B English slapstick.
C Trobonata insostenibile sulla giustizia con gore inutile.
D Non ci ho capito un cazzo ma mi pare unico.
E Misoginia da baretto.
F Trombonata ridicola con guerra e femminismo.
G Grasse risatone, ah ah ah.
H Sputazze d’amore e animazione.
I Frizzi&Lazzi d’oriente.
J Uhi Maronna, trombonata prolissa gay-friendly.
K Della serie intimismo e femmilità, perfetto. Di questa tizia guardo sicuramente qualcosa.
L Il WTF più grosso del mucchio, di svariate lunghezze. (Urendo, btw.)
M Risate ancor più grasse.
N Yawn.
O Citazionismo a tutto gas, ma piuttosto intelligente.
P Non ho capito se lo detesto o se lo adoro, ma è in qualche modo sbagliato.
Q Qui proprio una roba da movimento 5 stelle, trombe a tutto spiano.
R Brutto e stupido e ovvio e inutile.
S Esercizio di stile. Vince il premio “robba de classe”.
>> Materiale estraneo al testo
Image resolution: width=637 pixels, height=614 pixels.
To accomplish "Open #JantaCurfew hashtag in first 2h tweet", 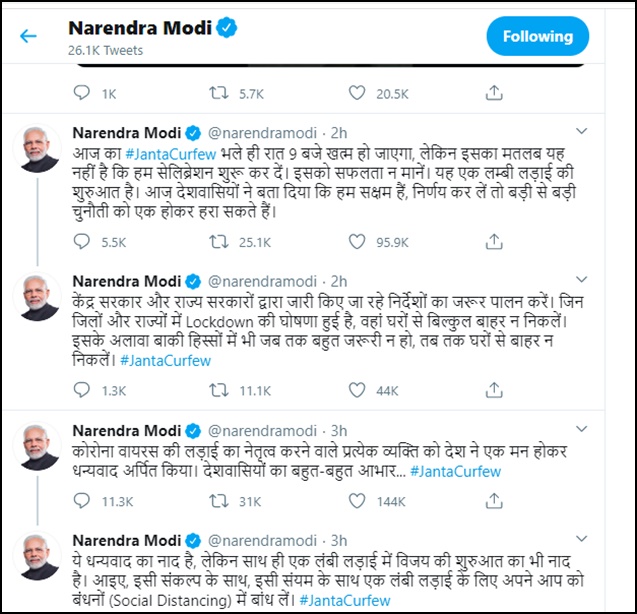I will click(x=171, y=154).
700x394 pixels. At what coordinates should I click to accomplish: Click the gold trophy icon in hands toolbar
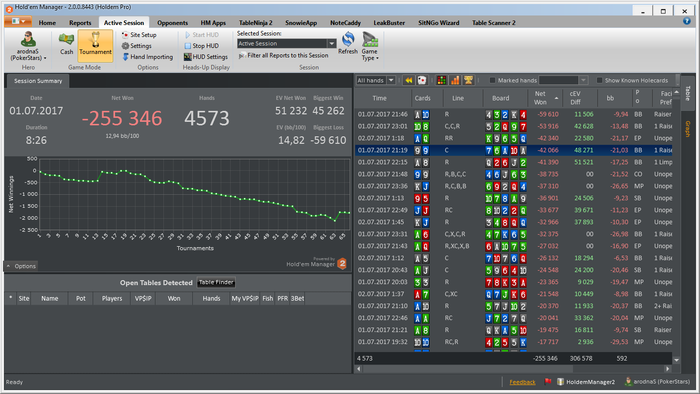pyautogui.click(x=468, y=80)
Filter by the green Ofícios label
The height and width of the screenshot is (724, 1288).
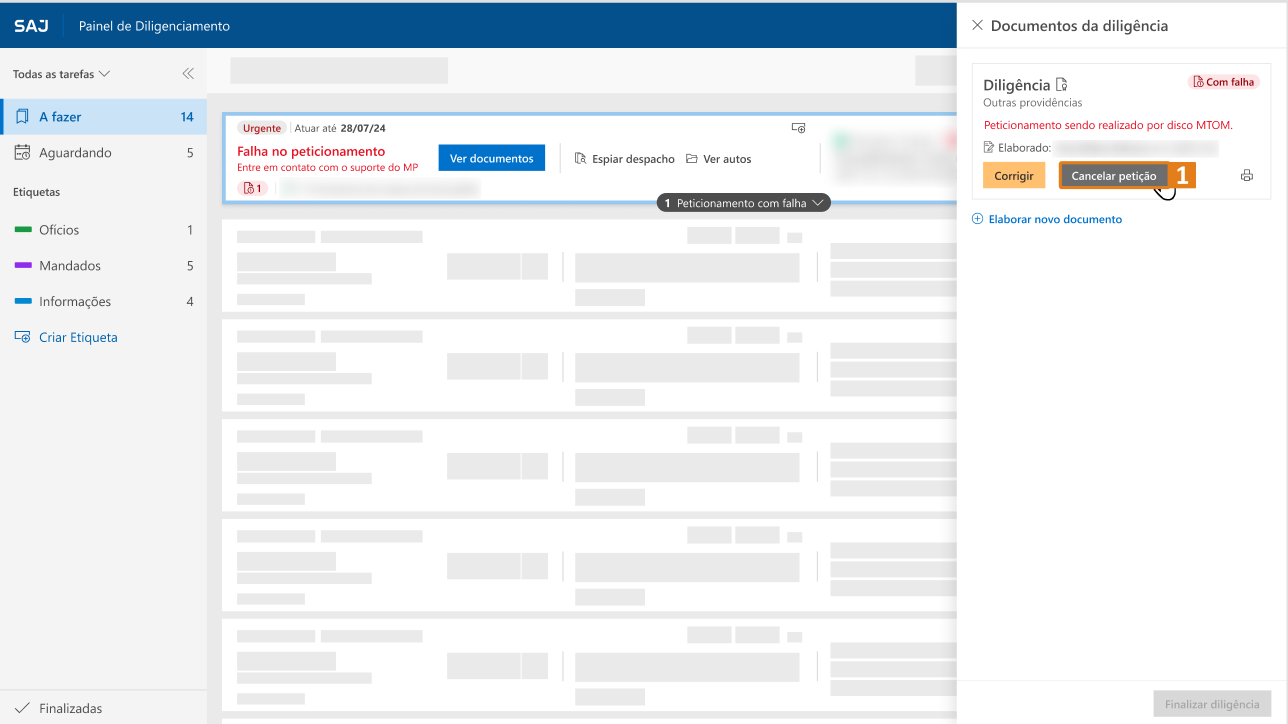click(58, 230)
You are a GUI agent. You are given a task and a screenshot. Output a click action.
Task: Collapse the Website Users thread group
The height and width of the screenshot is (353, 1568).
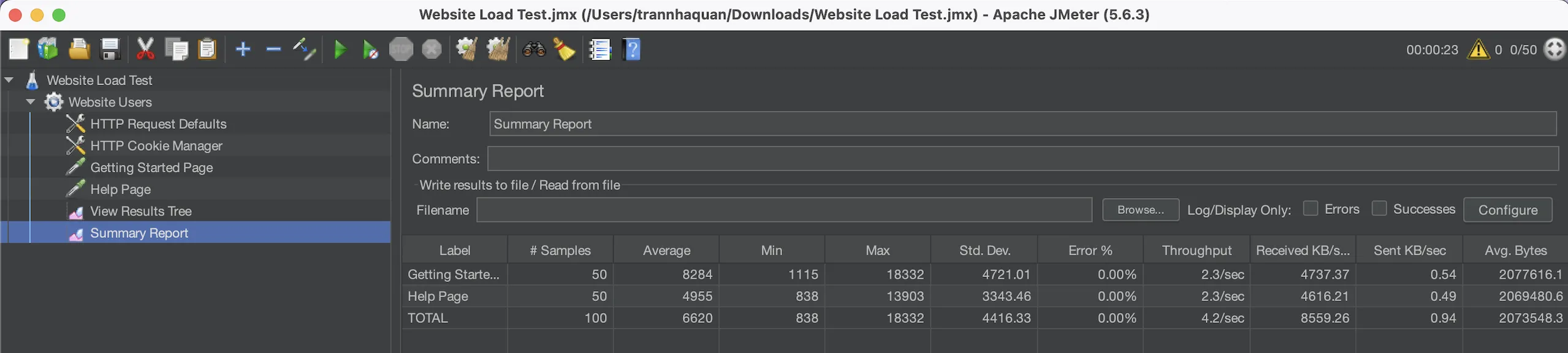click(x=31, y=102)
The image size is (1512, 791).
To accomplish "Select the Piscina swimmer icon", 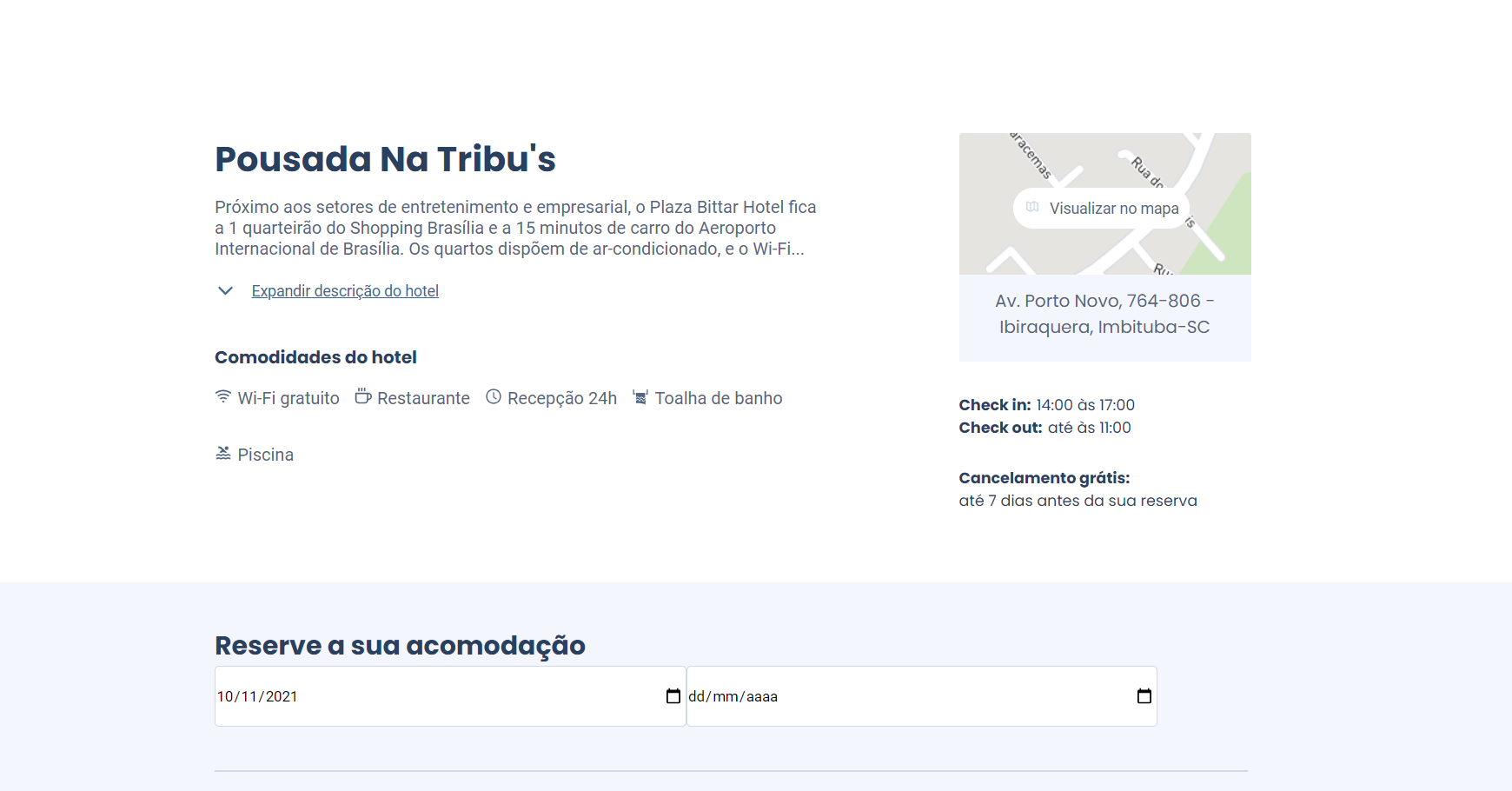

T TROM-BONE! ONE ONE ONE! Di queste due non guarderò mai più nulla.
U Mi secca doverlo dire, ma avevo delle aspettative, il regista è Mr The Cube. Cilecca.
V Capolavoro serio. Il found footage pare non sia ancora morto.
W Altro che aspettavo al varco, da Mr Manborg. Premio tenerezza.
X Bello, non c’è che dire. D’altra parte è fatto da quei due furboni, con quell’attrice per giunta.
Y I giappi sono i soliti giappi, ma qui c’è della poesia.
Z Boom. Si punta in altissimo, e ci si arriva. Sul mio radar, d’ora in poi.
Devo ringraziare con il cuore in mano tutto lo staff del Science+Fiction Festival a Trieste, grazie al quale ho potuto godermi il film e ritrovarmi qui a pontificare.